Les Ukrainiens du Maïdan protestaient contre l’influence de la Russie et en faveur de la souveraineté nationale de l’Ukraine. Les manifestations ont non seulement été qualifiées par le régime russe de « mises en scène depuis l’extérieur », mais elles ont également été perçues comme une menace interne pour la « Russie historique ». Au cours de cette deuxième décennie du règne de Poutine, l’intervention militaire en Ukraine a commencé, avec notamment l’annexion de la Crimée. Elle s’est accompagnée d’une croissance de l’autoritarisme du régime de Poutine et de son installation à la tête du pays à vie.

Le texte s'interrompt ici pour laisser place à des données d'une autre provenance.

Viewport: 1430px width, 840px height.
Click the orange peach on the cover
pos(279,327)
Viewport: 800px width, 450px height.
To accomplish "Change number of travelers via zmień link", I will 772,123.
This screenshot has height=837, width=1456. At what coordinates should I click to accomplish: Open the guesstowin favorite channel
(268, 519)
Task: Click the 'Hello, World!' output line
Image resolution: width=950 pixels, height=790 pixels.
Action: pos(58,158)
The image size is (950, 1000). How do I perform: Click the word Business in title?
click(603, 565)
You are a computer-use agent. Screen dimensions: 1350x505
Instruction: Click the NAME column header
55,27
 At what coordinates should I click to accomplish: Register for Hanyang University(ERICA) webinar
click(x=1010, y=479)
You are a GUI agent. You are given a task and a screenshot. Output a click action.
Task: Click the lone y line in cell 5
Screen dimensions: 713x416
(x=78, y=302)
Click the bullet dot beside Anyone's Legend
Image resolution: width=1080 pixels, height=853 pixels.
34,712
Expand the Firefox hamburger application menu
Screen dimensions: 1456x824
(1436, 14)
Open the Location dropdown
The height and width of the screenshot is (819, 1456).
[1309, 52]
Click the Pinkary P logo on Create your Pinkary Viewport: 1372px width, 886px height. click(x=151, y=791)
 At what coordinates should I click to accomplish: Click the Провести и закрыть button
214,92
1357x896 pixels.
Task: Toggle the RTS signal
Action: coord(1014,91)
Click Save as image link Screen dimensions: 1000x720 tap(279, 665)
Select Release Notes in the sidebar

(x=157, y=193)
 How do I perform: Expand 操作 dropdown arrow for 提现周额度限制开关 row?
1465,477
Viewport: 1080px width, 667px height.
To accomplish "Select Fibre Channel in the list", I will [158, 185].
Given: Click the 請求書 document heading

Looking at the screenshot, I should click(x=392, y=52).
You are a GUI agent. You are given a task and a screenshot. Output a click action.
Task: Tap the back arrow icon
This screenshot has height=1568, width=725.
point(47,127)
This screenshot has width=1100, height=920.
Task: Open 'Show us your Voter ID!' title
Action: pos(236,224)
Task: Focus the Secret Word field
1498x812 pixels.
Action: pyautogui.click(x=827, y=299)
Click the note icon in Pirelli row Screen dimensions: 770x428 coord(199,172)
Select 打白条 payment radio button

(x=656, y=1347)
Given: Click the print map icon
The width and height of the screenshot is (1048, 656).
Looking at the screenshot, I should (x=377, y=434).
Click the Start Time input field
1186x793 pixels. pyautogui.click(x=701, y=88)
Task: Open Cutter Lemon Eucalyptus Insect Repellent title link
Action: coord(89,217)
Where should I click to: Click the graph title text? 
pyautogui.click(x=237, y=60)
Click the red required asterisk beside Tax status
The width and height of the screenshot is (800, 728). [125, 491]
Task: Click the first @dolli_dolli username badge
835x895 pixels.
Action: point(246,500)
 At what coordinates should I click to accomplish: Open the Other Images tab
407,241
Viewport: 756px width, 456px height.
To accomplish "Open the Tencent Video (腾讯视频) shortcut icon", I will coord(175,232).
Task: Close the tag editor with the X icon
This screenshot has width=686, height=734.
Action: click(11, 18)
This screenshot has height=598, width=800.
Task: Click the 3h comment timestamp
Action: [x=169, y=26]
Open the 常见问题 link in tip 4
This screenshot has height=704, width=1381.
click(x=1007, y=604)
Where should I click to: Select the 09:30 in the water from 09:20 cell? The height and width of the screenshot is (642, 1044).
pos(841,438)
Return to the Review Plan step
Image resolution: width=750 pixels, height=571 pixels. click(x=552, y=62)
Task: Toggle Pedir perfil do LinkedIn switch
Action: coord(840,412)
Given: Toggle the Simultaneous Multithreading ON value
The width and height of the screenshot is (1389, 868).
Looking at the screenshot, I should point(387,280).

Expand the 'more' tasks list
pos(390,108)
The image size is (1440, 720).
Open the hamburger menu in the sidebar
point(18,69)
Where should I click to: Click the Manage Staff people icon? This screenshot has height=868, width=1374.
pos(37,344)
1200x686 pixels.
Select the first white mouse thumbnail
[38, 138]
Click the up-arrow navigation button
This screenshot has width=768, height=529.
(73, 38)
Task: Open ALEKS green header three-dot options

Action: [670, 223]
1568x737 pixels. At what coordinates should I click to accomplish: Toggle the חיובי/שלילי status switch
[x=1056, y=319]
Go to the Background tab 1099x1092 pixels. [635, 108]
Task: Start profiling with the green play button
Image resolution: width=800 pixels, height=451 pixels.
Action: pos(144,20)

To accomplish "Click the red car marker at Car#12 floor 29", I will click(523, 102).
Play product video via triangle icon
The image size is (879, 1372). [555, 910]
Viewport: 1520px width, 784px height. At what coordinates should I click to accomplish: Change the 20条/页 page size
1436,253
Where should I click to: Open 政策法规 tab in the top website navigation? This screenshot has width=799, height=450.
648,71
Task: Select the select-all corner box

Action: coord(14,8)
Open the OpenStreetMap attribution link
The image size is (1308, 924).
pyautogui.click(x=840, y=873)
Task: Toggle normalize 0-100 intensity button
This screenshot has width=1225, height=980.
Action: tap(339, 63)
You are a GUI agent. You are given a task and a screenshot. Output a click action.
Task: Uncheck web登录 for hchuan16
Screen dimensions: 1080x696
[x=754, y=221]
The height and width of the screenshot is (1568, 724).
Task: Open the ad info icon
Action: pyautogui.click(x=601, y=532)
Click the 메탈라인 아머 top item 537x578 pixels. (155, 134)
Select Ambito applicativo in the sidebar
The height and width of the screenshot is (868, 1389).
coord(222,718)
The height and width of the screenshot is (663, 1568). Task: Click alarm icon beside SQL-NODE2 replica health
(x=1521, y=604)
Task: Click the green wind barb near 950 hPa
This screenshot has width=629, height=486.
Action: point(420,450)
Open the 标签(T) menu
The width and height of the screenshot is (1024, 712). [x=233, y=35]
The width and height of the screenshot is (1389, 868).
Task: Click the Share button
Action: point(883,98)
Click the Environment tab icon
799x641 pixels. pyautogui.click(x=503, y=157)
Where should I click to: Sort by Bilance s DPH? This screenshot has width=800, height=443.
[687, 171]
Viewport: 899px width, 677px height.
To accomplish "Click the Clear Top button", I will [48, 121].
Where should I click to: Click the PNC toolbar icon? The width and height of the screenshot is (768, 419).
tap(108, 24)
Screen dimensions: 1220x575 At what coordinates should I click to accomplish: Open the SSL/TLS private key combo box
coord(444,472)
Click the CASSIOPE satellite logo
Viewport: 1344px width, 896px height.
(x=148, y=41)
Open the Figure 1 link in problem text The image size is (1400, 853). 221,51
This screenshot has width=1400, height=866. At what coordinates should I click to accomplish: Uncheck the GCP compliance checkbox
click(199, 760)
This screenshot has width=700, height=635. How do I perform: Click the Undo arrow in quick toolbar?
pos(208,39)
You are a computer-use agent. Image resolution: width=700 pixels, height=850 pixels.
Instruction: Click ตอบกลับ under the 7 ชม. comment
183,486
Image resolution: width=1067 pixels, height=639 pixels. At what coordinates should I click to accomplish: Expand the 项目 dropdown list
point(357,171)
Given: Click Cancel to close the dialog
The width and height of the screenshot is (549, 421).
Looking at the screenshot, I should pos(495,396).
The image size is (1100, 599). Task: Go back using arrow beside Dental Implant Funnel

Comment la population civile russe, attachée à la démocratie, a-t-elle réagi à ces développements ?
Poutine a été une nouvelle fois confronté à un mouvement de protestation démocratique croissant et au mécontentement d’une grande partie de la société russe. Il a également vu dans cette vague de protestation une combinaison de menaces externes et internes. Toutes les révolutions, y compris la révolution russe de 1917, auraient été secrètement contrôlées par les ennemis extérieurs de la Russie. L’Occident aurait empoisonné la société russe avec des idées fausses, libérales ou socialistes. La réponse de Poutine aux nouvelles manifestations a été d’envahir l’Ukraine en février 2022. Pour Poutine, la question ukrainienne n’est pas seulement une question d’intérêts géostratégiques de l’État russe sur la scène mondiale. Il n’était pas seulement préoccupé par la concurrence avec l’OTAN, mais aussi par l’existence de son propre régime. C’est pourquoi l’invasion de l’Ukraine a marqué un tournant. Poutine a utilisé la guerre pour transformer le régime en une dictature répressive.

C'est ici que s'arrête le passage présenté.